Cette politique doit être reconfigurée et le principe du chef de file peut y contribuer, à l'instar de la décentralisation française. Un pays peut agir pour le compte des autres et leur rendre des comptes. Proximité, efficacité, mais aussi humanité sont fondamentaux.

L'aide bilatérale sur les programmes 209 et 110 s'élève à 800 millions d'euros, contre 1,5 milliard d'euros pour l'aide multilatérale, soit un rapport d'un tiers - deux tiers. La situation pourrait être améliorée. Inaugurant un centre africain de formation des apprentis financé notamment par la France, j'ai été accueilli par un bandeau « merci la France » écrit en chinois ! Oui, il faut une présence politique forte.

Monsieur Néri, la politique démographique déterminera pour une grande part le reste. Mais attention à la réalité du terrain. M. Rioux et M. Gates ont multiplié les précautions pour ne pas heurter les cultures locales sur la politique démographique, faute de quoi on obtient des résultats contraires. Plusieurs rapports de notre commission - de Jean-Marie Bockel, Jeanny Lorgeoux ou Hélène Conway-Mouret - proposent des réponses.

Je comprends ce qu'affirme M. Malhuret, non sans raison, sur la compétitivité de la place de Paris, mais on ne peut financer de politique d'aide au développement ambitieuse sans financement innovant. Lorsque je présidais une mission sur la TTF à la demande du président Sarkozy, ma feuille de route consistait à rallier le plus grand nombre de pays européens sur la TTF. La France s'est lancée seule, car si personne ne démarre, personne ne suivra. Une telle taxe est justifiée sur les plans pratique et moral. Les activités financières de certains organismes ont beaucoup profité de la mondialisation. Les pauvres doivent aussi en profiter.

M. Jeanny Lorgeoux . - La finance n'est pas notre ennemi !

__________

Selon le texte sur l'aide au développement, quel est le montant de l'aide bilatérale sur les programmes 209 et 110 ? Le listing ne sert pas à la consigne.

[Données stockées]
__________

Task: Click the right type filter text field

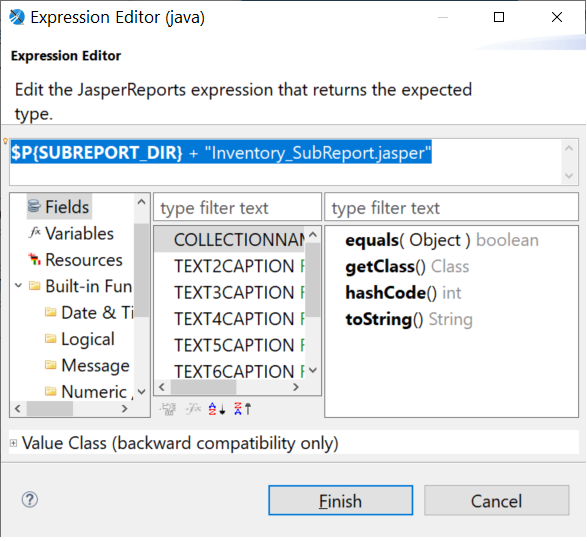Action: [451, 207]
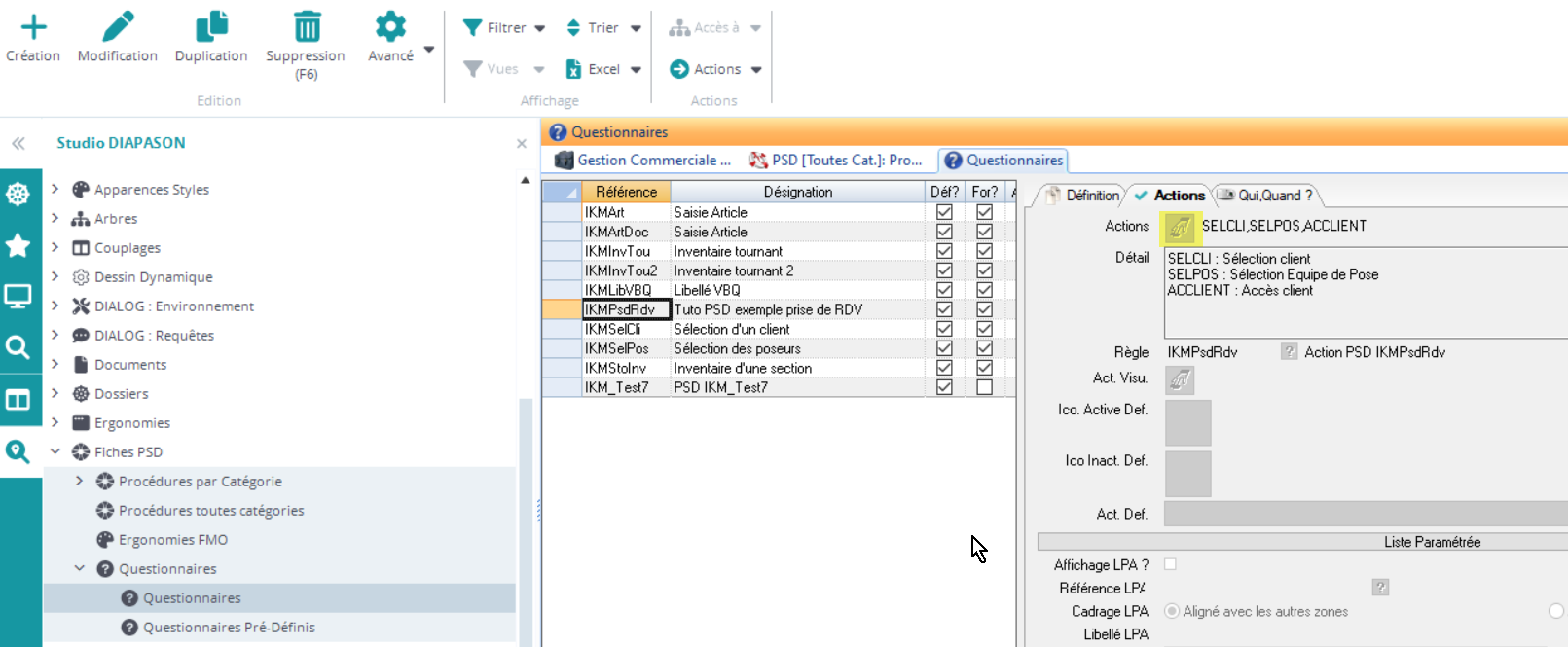Toggle Déf? checkbox for IKMArt row
This screenshot has height=647, width=1568.
(x=943, y=212)
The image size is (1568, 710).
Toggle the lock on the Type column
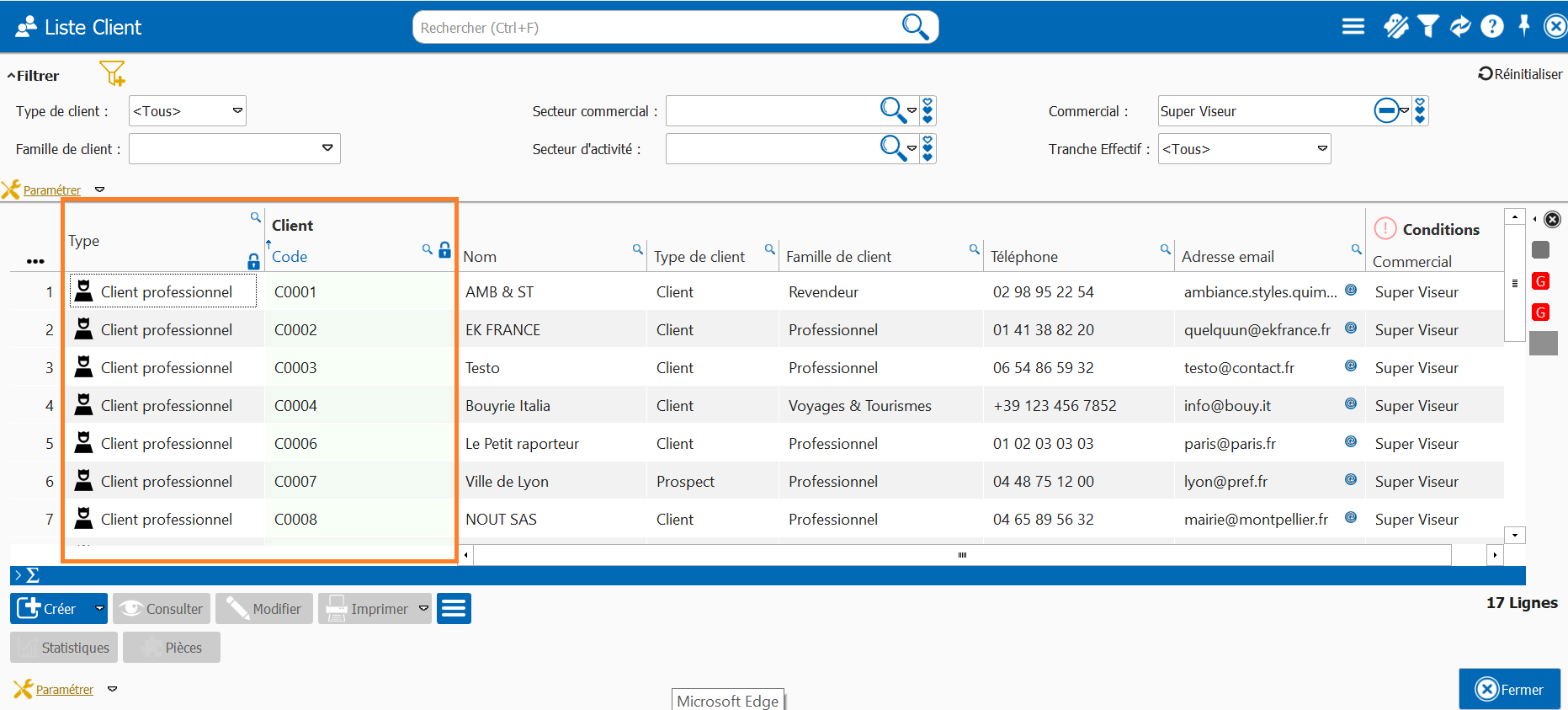coord(253,262)
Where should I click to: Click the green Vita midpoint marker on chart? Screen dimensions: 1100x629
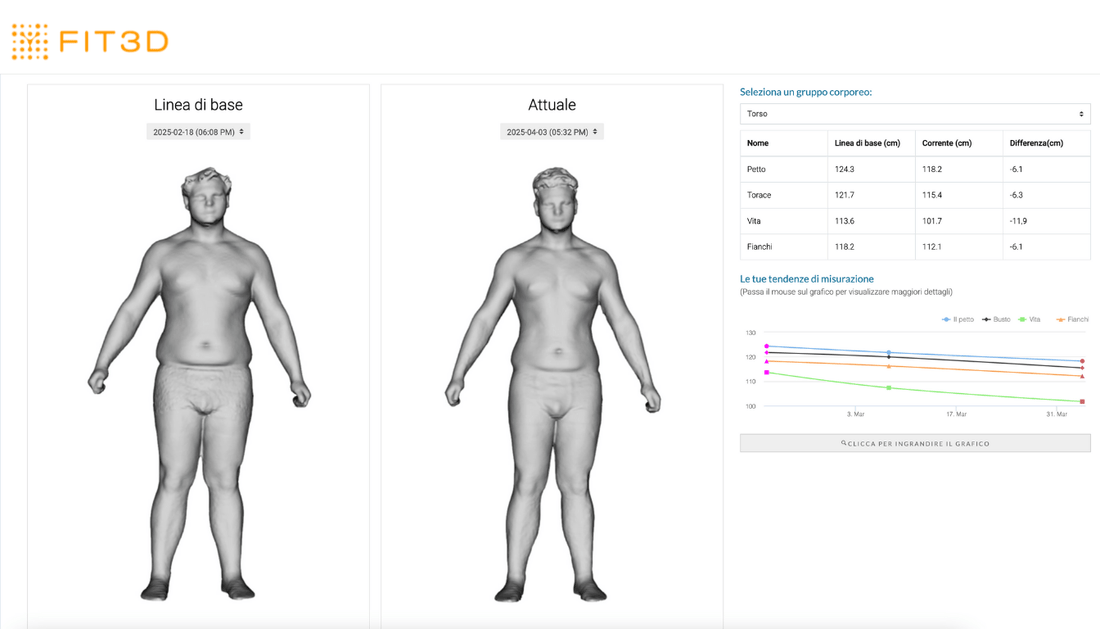[888, 387]
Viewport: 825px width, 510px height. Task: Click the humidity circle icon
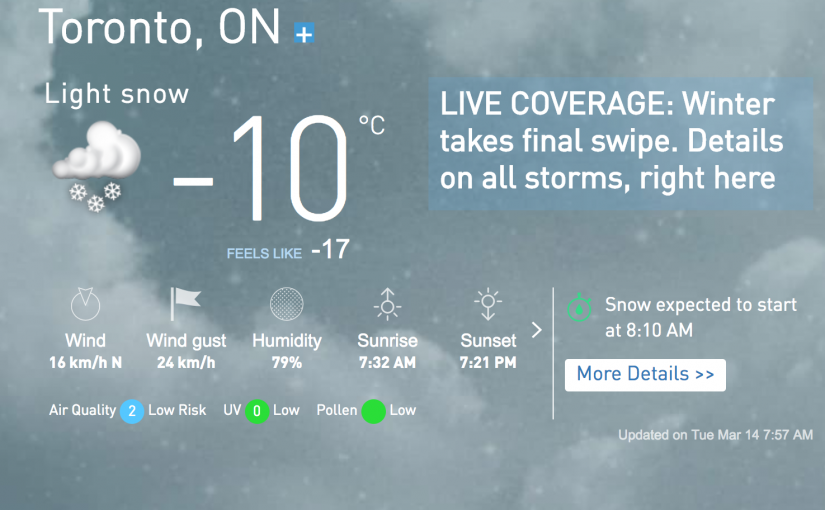point(287,304)
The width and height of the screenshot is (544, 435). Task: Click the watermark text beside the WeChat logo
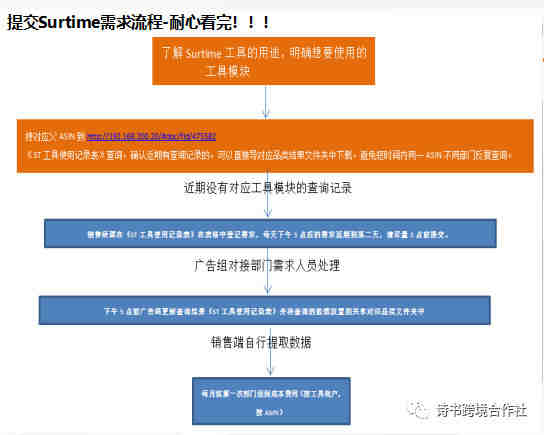(482, 411)
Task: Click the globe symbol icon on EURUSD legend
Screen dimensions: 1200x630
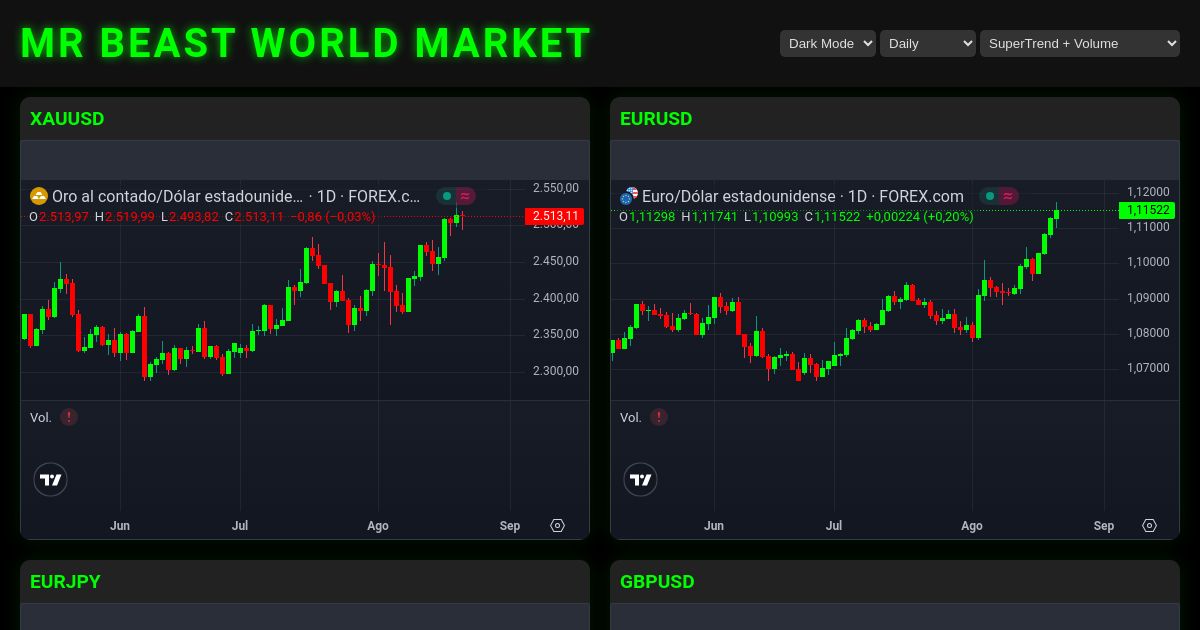Action: (628, 196)
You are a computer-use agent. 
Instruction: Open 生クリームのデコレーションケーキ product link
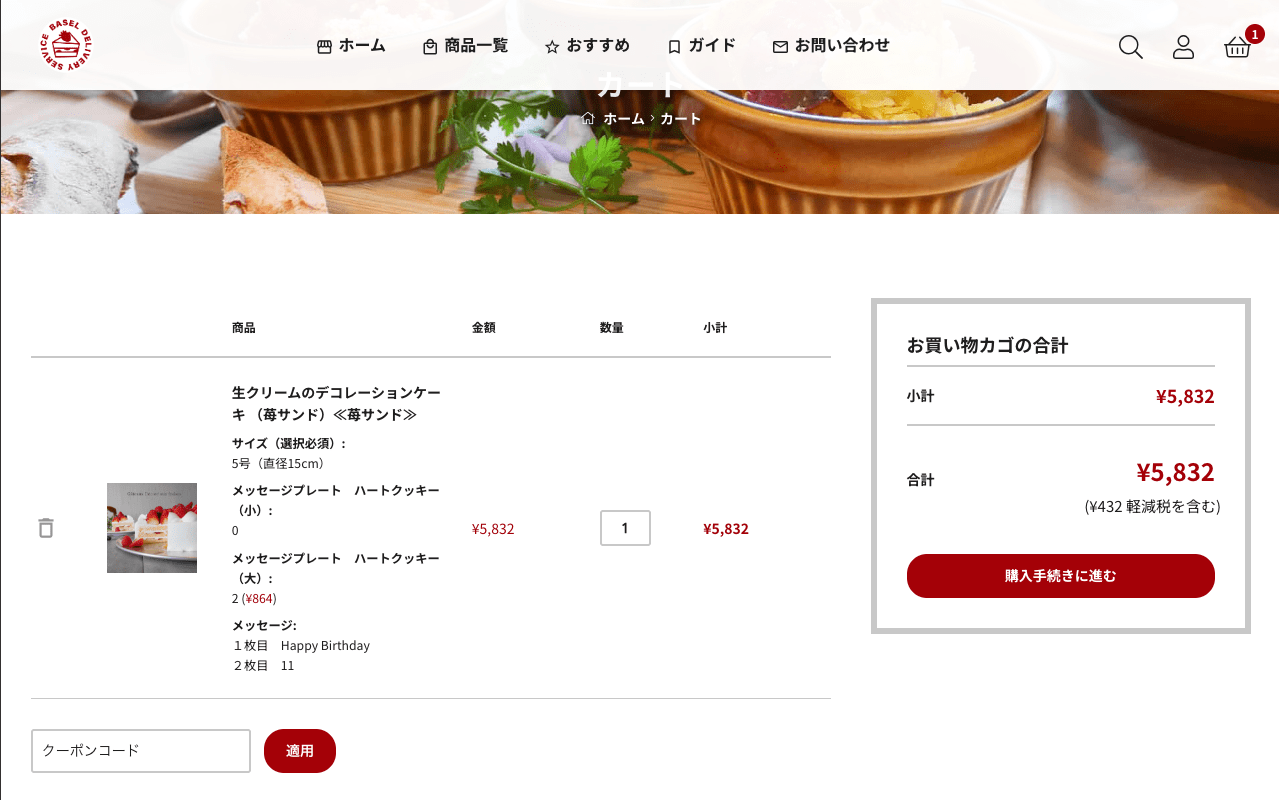(x=336, y=403)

__________

Résultat:
Elle s'élève à 800 millions d'euros.